Prices are up in double digits from a year ago in many markets, including increases of more than 20 percent in cities such as Las Vegas and Phoenix, which were particularly hard hit by the downturn.
"It's unsustainable if it stays at this rate," said Mark Fleming, chief economist for CoreLogic on the sidelines of the National Association of Real Estate Editors conference in Atlanta this week. "It's not fundamentally supported."
Existing home prices will increase 8 percent this year, but only 5 percent in 2014, National Association of Realtors economist Lawrence Yun told the conference.
Affordability will increasingly become an issue for buyers as prices rise, Mr. Yun believes.
"Price growth in double digits is clearly outpacing people's income growth," Mr. Yun said.

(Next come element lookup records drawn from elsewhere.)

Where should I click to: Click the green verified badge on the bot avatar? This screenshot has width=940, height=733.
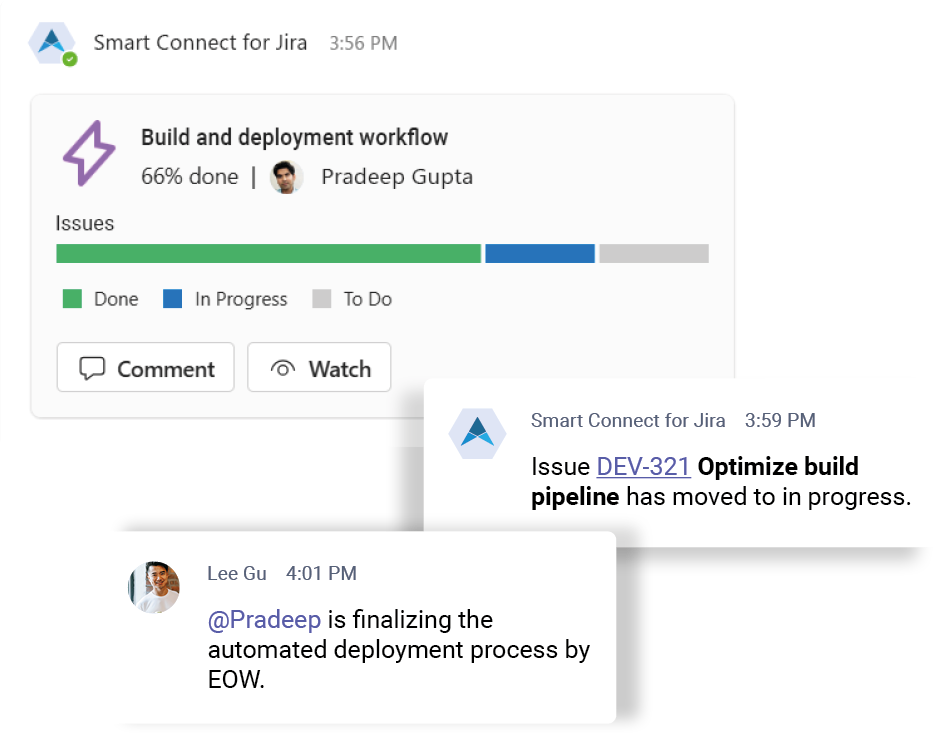(69, 59)

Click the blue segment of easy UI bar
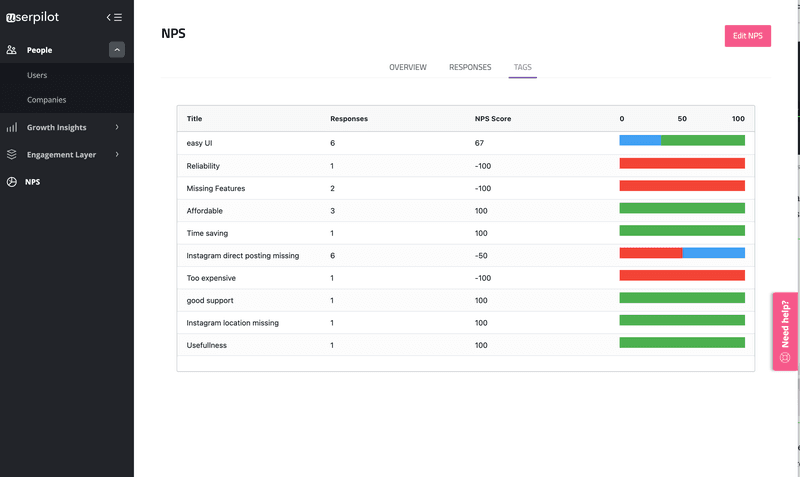tap(640, 141)
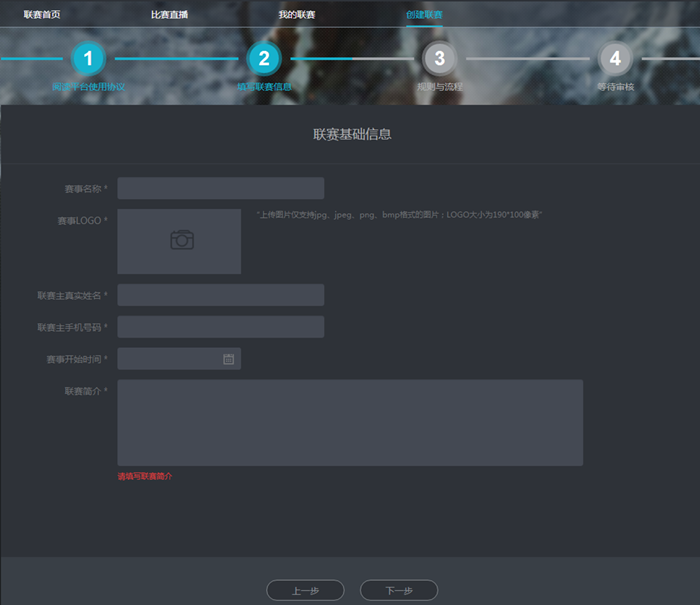Click the 联赛主真实姓名 text field

coord(220,295)
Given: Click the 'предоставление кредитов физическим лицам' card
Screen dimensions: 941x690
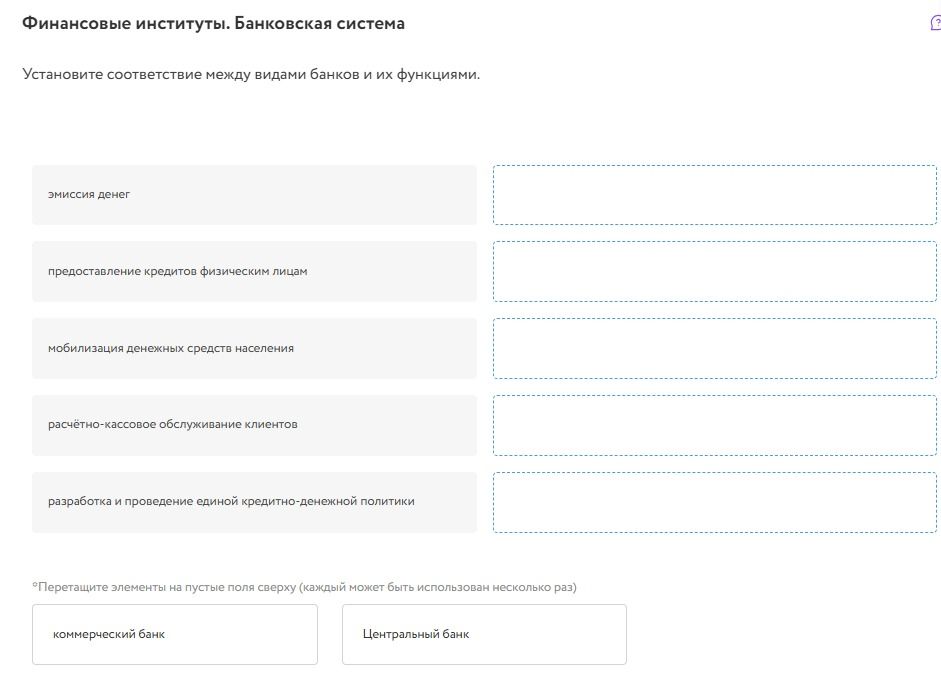Looking at the screenshot, I should point(254,271).
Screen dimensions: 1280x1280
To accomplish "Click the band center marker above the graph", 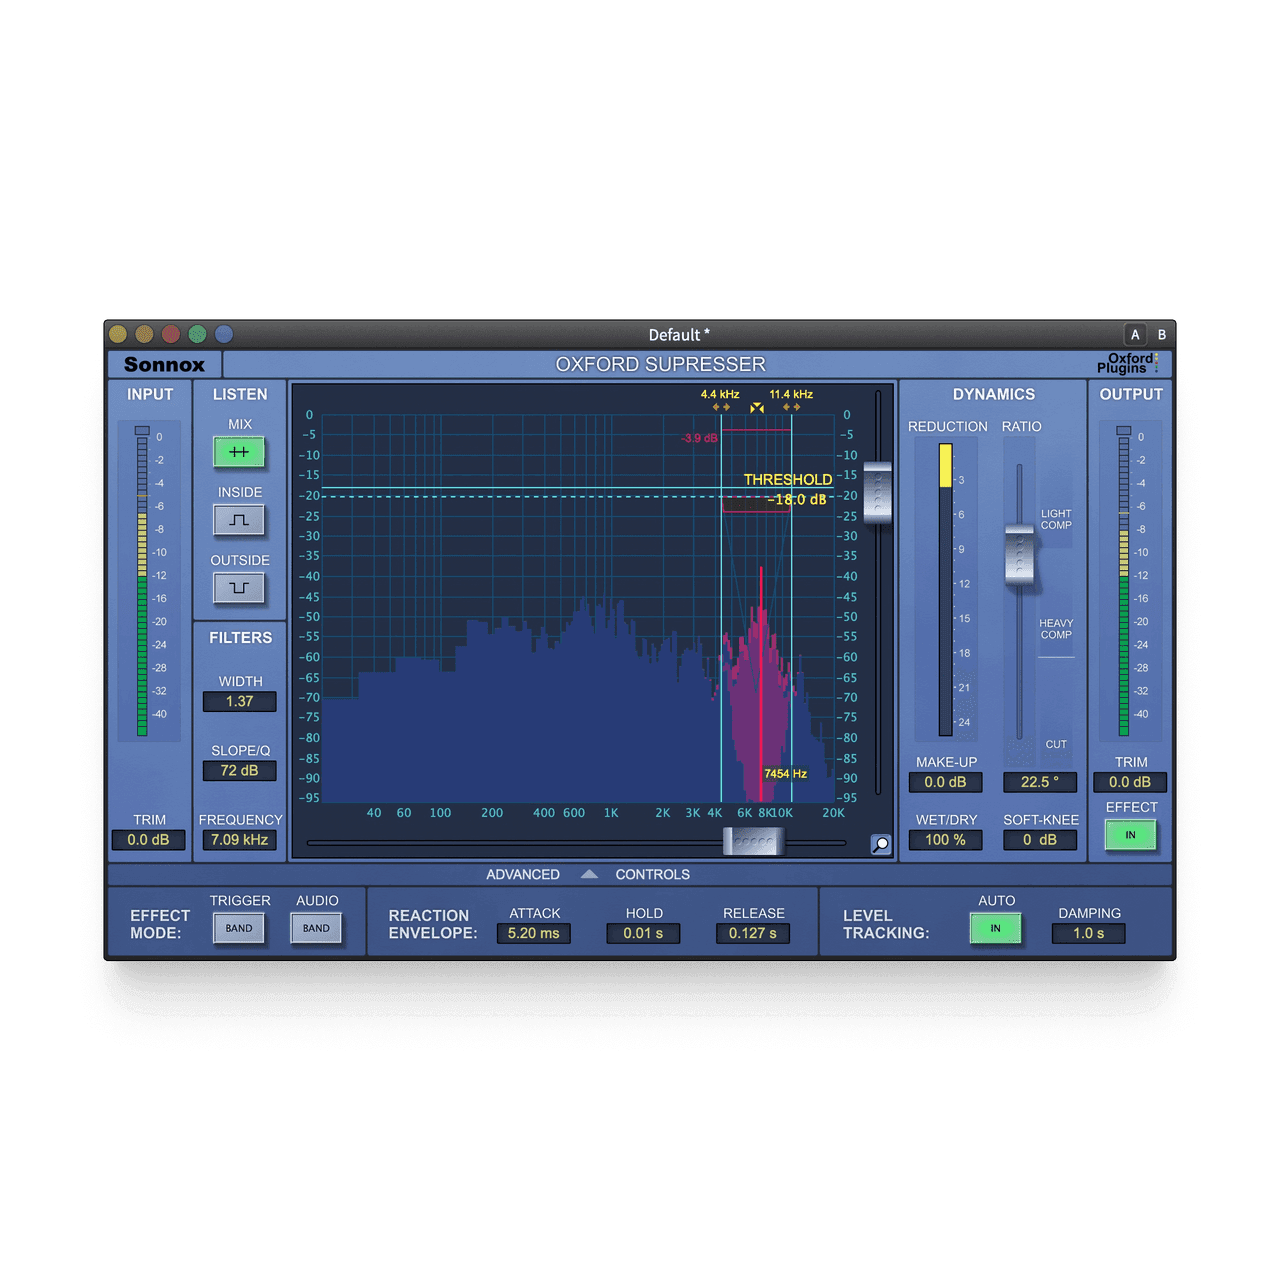I will [757, 408].
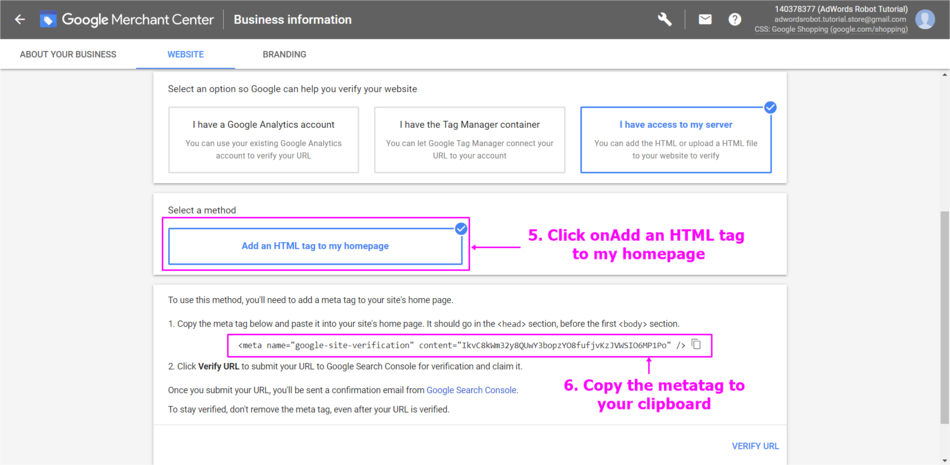Choose 'Add an HTML tag to my homepage'

click(315, 246)
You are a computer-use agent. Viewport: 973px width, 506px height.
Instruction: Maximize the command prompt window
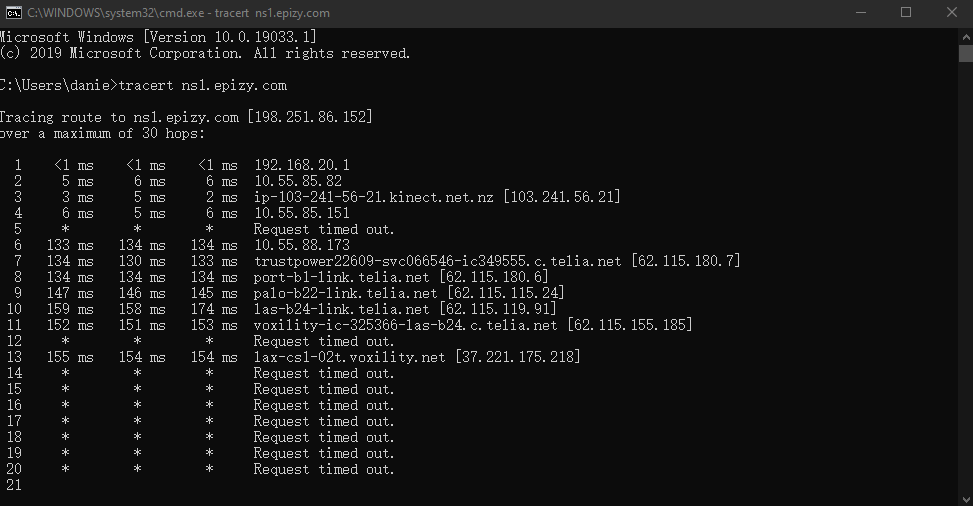[x=906, y=12]
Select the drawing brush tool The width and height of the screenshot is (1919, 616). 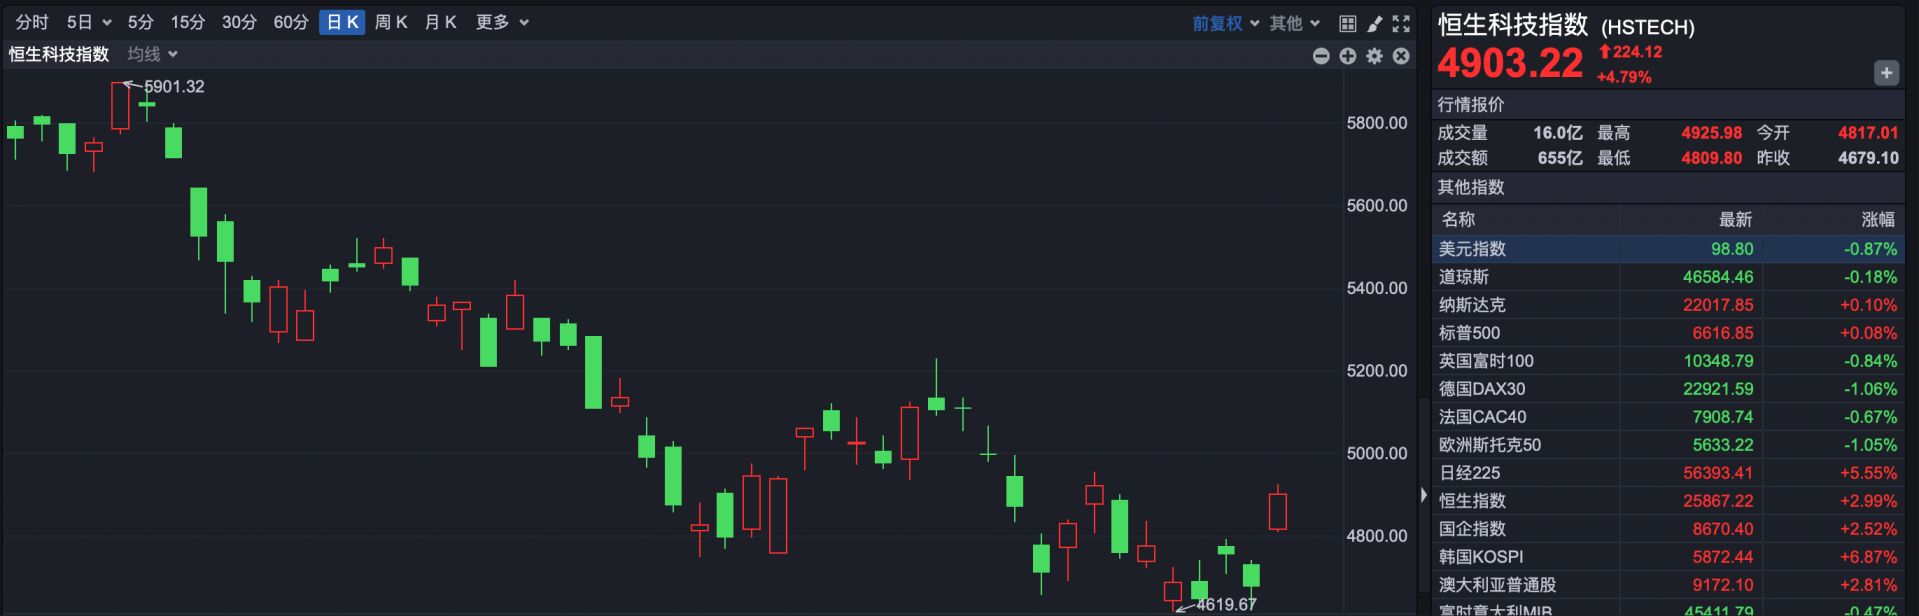coord(1375,23)
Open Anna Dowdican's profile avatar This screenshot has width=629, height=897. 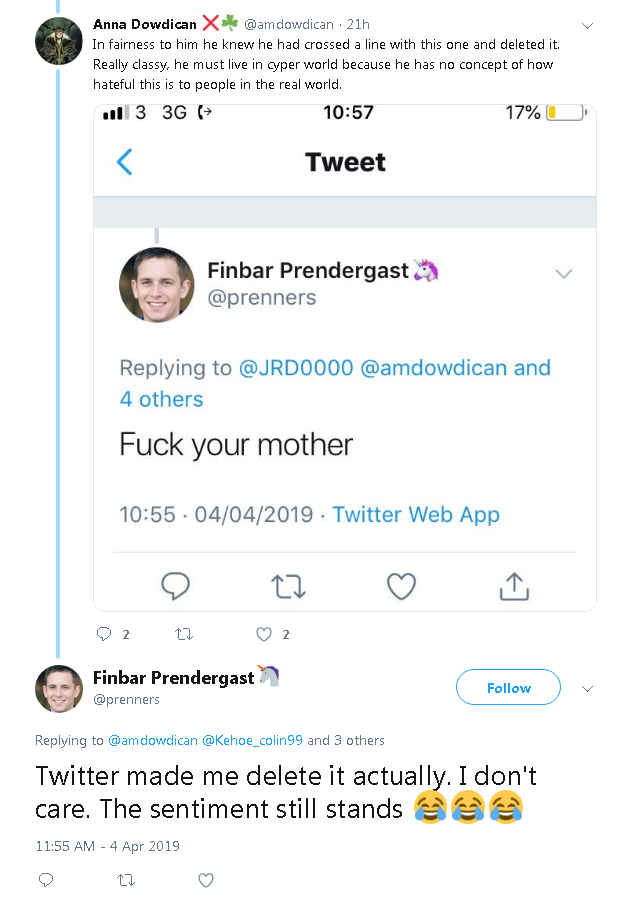[x=59, y=40]
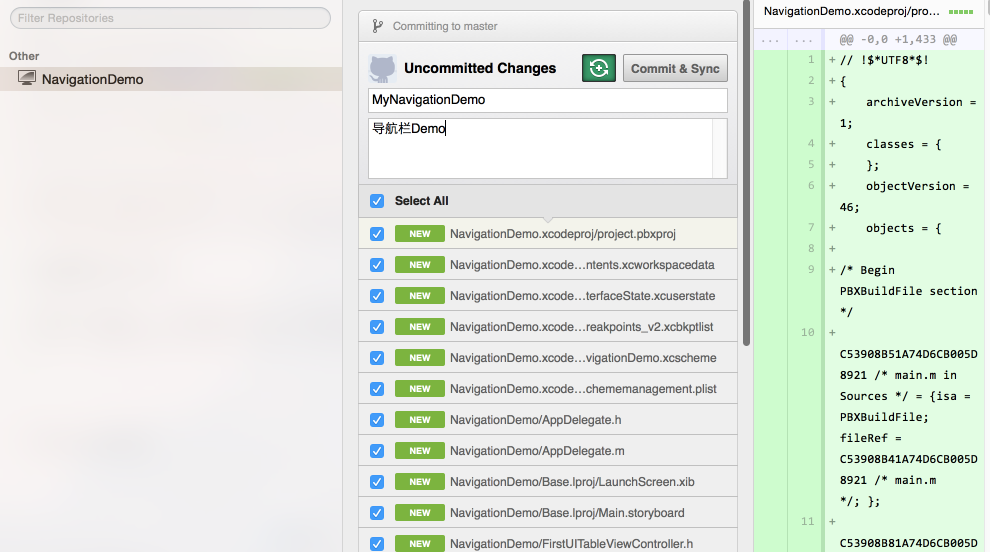Click the green sync icon button
This screenshot has height=552, width=990.
point(598,68)
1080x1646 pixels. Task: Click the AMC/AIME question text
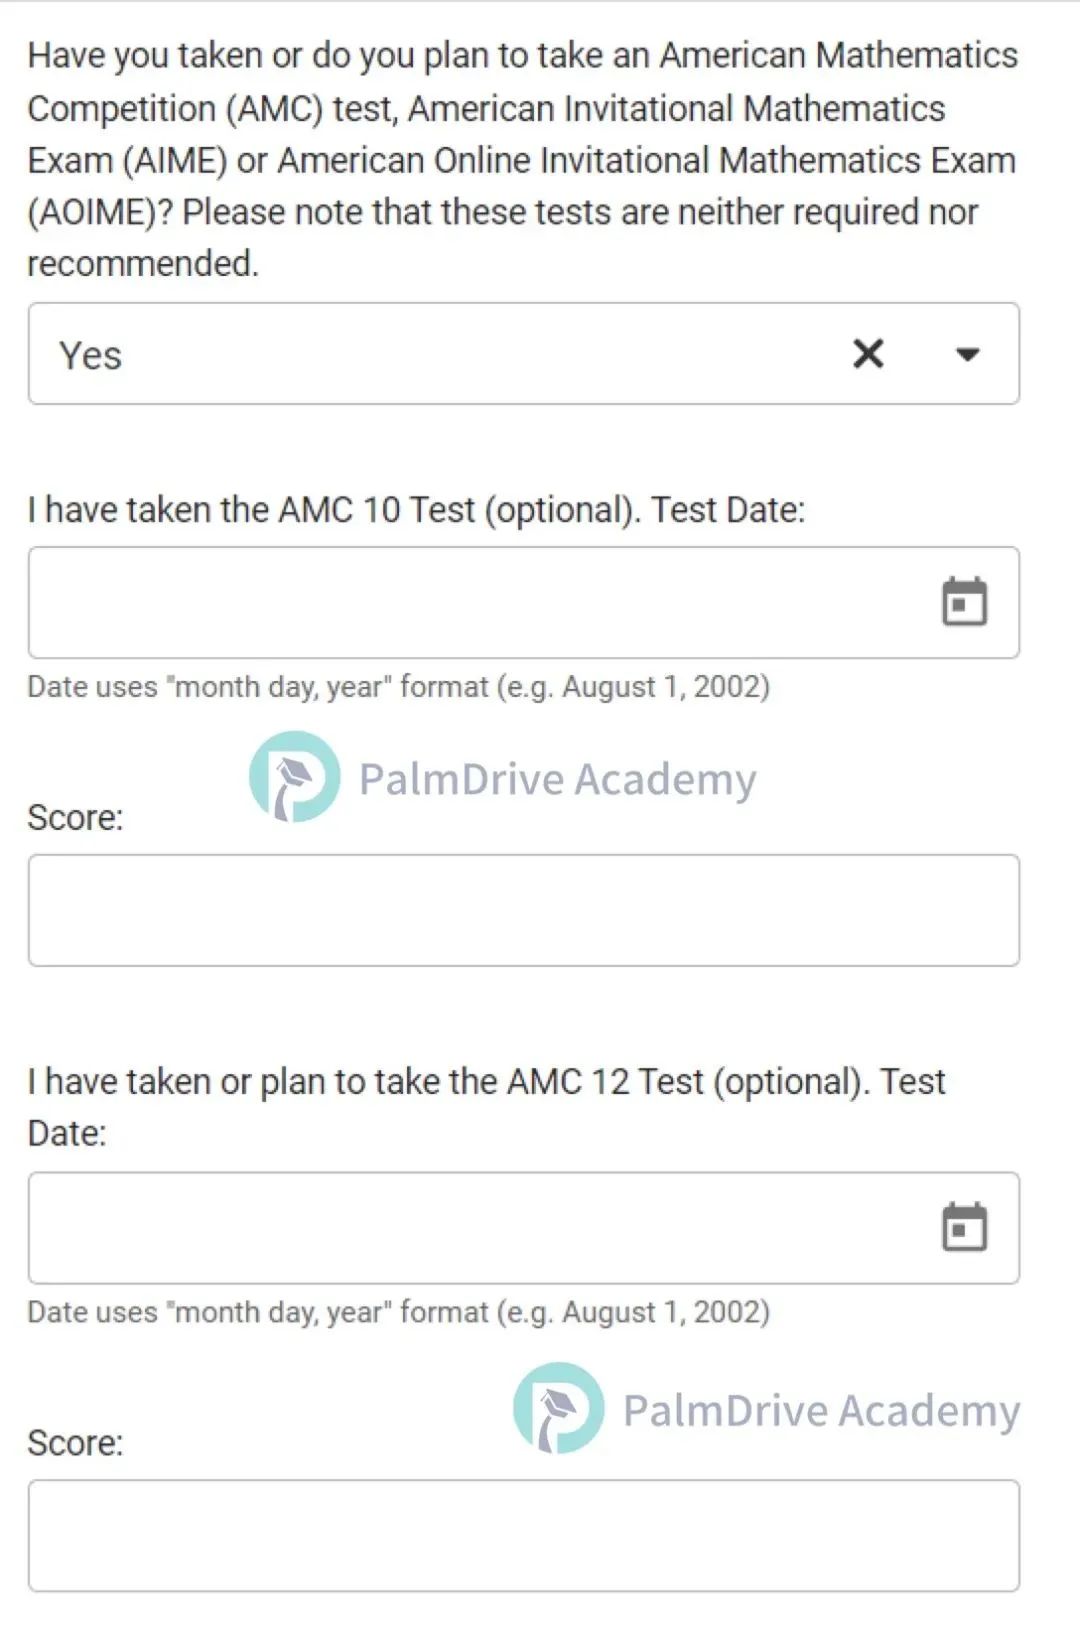[x=522, y=160]
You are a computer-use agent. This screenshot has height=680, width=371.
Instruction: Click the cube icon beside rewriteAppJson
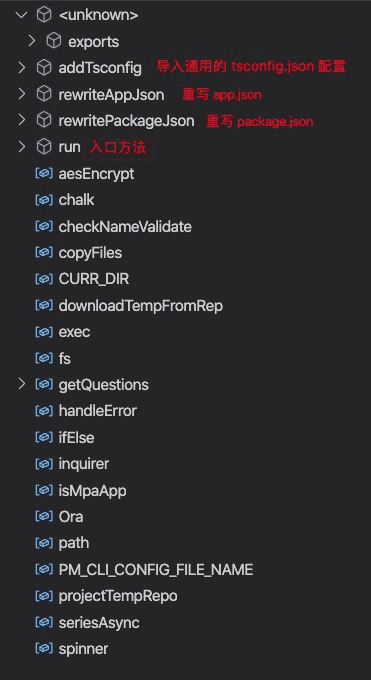pos(44,95)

Nevertheless, home sales are expected to continue to steadily rise in the next two years, reaching 5.7 million closings in 2015, compared to 4.6 million in 2012, according to NAR data.
But analysts don't expect prices to drop. Prices are still undervalued versus long term income and rents and there are no signs of overbuilding, he says. And new inventory is still far below traditional levels
"We are not in bubble trouble," said Jed Kolko, chief economist for Trulia.
Even the economic landmines in the future will do little to slow sales, he believes. "You're not going to see [rising] mortgage rates kill housing demand," Mr. Kolko said.
But there is one uncontrollable variable that could throw off all the forecasts.
"If the economy goes south, all bets are off," Mr. Fleming said.